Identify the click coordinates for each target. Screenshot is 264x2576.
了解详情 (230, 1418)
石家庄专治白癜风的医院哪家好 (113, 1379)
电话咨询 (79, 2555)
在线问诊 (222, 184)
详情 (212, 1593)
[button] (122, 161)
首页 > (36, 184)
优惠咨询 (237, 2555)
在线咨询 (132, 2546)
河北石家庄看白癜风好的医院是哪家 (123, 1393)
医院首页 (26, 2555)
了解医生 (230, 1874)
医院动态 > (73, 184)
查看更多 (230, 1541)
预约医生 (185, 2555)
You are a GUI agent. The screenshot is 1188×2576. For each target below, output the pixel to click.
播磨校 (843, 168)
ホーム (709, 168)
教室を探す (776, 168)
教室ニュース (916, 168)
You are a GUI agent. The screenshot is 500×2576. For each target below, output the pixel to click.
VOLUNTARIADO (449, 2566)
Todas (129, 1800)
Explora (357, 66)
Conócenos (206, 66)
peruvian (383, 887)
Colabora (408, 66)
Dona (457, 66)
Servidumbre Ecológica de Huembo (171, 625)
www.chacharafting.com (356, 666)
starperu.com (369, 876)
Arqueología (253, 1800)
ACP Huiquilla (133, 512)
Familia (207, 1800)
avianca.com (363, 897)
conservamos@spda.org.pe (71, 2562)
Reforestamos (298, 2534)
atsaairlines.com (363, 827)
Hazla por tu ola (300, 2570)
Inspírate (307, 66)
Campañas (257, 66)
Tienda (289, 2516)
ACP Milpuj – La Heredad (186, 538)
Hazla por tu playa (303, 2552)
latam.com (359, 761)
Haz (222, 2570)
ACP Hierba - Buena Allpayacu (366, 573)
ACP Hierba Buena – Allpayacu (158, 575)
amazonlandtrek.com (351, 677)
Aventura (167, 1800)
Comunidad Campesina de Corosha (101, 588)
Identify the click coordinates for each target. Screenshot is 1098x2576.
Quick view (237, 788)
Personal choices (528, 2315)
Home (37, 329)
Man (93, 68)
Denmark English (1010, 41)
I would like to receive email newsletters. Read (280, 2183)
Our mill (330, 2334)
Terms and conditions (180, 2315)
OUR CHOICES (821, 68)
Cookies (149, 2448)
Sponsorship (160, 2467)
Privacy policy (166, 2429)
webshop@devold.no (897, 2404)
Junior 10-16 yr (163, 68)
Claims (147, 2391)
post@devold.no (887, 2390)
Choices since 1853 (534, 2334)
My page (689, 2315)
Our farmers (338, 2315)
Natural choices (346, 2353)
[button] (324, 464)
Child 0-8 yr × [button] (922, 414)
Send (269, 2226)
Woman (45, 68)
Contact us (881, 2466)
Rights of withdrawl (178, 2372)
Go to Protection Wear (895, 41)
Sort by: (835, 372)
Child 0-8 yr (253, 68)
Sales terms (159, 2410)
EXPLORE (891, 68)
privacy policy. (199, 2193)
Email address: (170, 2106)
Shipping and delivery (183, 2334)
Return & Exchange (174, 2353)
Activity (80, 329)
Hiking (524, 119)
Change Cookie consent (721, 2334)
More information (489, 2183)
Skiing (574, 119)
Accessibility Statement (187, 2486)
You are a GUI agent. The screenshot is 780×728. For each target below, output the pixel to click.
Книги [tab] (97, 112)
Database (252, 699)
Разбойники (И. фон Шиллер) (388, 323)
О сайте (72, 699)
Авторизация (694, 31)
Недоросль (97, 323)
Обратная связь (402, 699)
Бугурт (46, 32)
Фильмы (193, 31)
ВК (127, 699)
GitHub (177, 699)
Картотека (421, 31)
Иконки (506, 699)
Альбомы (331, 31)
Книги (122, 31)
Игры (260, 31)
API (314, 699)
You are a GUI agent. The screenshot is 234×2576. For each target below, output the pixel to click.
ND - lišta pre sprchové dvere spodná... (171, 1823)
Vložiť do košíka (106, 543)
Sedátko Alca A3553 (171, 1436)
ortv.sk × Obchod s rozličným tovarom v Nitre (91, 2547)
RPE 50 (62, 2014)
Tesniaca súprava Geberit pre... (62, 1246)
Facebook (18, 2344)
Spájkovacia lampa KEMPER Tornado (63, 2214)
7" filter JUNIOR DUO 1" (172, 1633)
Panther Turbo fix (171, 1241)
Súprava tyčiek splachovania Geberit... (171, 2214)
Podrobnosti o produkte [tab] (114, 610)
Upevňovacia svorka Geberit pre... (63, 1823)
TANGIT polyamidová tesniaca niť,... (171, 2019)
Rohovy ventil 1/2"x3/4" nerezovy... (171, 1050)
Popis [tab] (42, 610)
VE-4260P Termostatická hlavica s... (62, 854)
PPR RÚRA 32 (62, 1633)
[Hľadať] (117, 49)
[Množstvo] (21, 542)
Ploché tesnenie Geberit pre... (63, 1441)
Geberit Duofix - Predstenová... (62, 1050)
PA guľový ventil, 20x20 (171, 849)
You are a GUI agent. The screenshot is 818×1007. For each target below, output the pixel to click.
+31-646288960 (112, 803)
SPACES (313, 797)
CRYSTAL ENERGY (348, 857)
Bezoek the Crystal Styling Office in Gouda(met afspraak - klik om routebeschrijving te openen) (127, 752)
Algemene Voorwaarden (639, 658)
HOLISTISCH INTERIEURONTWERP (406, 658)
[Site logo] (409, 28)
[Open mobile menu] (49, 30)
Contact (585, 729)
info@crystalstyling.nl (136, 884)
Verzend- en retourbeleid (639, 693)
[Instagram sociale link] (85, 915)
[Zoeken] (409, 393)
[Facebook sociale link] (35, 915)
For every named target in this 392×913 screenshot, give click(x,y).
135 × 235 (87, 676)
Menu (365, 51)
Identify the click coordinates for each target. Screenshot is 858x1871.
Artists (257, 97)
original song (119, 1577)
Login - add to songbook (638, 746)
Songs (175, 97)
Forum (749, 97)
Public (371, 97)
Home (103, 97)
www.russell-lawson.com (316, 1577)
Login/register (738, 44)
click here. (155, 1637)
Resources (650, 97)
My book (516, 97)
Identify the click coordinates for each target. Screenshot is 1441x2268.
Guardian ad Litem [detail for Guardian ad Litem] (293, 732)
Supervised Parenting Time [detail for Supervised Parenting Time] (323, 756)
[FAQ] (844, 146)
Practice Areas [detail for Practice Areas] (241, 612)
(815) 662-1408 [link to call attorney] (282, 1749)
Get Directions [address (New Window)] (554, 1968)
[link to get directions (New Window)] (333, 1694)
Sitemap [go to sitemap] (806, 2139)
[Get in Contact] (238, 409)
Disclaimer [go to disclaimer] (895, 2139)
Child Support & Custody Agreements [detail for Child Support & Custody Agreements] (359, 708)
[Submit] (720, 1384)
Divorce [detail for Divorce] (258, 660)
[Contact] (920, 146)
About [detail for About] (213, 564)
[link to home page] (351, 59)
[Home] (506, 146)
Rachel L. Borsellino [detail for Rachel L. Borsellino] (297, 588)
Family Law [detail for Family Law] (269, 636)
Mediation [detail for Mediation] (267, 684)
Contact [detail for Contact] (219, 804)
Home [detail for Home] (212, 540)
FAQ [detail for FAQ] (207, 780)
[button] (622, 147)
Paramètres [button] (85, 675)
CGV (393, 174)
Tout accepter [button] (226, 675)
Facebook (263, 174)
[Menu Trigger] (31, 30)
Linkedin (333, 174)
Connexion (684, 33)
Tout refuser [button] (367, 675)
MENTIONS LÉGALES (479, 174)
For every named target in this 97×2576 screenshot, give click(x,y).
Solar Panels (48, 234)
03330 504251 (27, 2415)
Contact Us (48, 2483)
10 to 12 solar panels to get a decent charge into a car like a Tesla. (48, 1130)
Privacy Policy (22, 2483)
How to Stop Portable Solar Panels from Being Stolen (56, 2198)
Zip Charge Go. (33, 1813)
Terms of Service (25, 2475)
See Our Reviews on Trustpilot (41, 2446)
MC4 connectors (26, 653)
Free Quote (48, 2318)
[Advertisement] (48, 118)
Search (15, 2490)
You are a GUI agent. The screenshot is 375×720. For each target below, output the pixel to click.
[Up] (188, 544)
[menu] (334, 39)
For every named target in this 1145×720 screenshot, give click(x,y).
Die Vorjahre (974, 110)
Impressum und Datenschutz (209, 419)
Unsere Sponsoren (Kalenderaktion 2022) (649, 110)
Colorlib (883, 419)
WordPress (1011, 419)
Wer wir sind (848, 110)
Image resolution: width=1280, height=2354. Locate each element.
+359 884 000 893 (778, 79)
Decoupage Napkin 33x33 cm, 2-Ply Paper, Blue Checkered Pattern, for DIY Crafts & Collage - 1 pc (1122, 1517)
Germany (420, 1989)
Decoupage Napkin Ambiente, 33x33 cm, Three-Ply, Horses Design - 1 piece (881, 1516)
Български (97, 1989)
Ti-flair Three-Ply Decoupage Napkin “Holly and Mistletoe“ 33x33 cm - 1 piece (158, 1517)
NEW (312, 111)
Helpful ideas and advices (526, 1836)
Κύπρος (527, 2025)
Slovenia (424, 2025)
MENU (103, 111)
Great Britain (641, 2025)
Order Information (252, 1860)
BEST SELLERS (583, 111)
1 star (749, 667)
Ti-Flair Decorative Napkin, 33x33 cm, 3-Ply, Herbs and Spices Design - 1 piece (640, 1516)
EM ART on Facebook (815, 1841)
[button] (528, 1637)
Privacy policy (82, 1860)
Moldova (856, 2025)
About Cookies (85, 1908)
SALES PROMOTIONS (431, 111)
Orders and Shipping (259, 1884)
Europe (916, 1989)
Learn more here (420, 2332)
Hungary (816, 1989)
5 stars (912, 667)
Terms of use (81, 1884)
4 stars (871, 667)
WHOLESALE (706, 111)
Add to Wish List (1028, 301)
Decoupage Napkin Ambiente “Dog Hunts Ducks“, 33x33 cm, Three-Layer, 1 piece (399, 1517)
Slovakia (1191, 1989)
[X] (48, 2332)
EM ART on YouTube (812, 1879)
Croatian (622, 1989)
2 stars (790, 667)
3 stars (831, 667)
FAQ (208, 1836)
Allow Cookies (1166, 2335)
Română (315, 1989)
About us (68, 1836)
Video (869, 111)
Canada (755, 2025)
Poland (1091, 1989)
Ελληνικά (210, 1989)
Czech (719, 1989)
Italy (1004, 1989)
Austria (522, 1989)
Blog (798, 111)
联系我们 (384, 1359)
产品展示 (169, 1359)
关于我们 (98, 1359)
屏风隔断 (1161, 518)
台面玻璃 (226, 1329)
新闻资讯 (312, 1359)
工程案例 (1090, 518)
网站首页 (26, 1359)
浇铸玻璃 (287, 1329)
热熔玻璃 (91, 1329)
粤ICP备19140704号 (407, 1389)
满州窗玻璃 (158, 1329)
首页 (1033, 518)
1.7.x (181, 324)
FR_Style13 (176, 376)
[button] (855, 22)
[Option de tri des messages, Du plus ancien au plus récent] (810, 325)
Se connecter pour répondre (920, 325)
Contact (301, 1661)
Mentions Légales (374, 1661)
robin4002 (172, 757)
-*-*-
▶ [Aim of the task]: Copy the items from the line with "查看更多 (230, 1541)" to the line with "Claims (147, 2391)", replacing "ACP" with "Área de Conservación Privada" and changing nothing else. Give only those items.

▶ [Result of this exercise]:
查看更多 (230, 1541)
预约医生 (185, 2555)
You are a GUI agent. The screenshot is 1188×2576. For each target below, output the pixel to click.
播磨校 (843, 168)
ホーム (709, 168)
教室を探す (776, 168)
教室ニュース (916, 168)
You are a GUI agent. The screenshot is 500×2576. For each target below, output the pixel to click.
VOLUNTARIADO (449, 2566)
Todas (129, 1800)
Explora (357, 66)
Conócenos (206, 66)
peruvian (383, 887)
Colabora (408, 66)
Dona (457, 66)
Servidumbre Ecológica de Huembo (171, 625)
www.chacharafting.com (356, 666)
starperu.com (369, 876)
Arqueología (253, 1800)
Área de Conservación Privada Huiquilla (133, 512)
Familia (207, 1800)
avianca.com (363, 897)
conservamos@spda.org.pe (71, 2562)
Reforestamos (298, 2534)
atsaairlines.com (363, 827)
Hazla por tu ola (300, 2570)
Inspírate (307, 66)
Campañas (257, 66)
Tienda (289, 2516)
Área de Conservación Privada Milpuj – La Heredad (186, 538)
Hazla por tu playa (303, 2552)
latam.com (359, 761)
Haz (222, 2570)
Área de Conservación Privada Hierba - Buena Allpayacu (366, 573)
Área de Conservación Privada Hierba Buena – Allpayacu (158, 575)
amazonlandtrek.com (351, 677)
Aventura (167, 1800)
Comunidad Campesina de Corosha (101, 588)
Identify the click coordinates for each target. Screenshot is 1098x2576.
Quick view (237, 788)
Personal choices (528, 2315)
Home (37, 329)
Man (93, 68)
Denmark English (1010, 41)
I would like to receive email newsletters. Read (280, 2183)
Our mill (330, 2334)
Terms and conditions (180, 2315)
OUR CHOICES (821, 68)
Cookies (149, 2448)
Sponsorship (160, 2467)
Privacy policy (166, 2429)
webshop@devold.no (897, 2404)
Junior 10-16 yr (163, 68)
Claims (147, 2391)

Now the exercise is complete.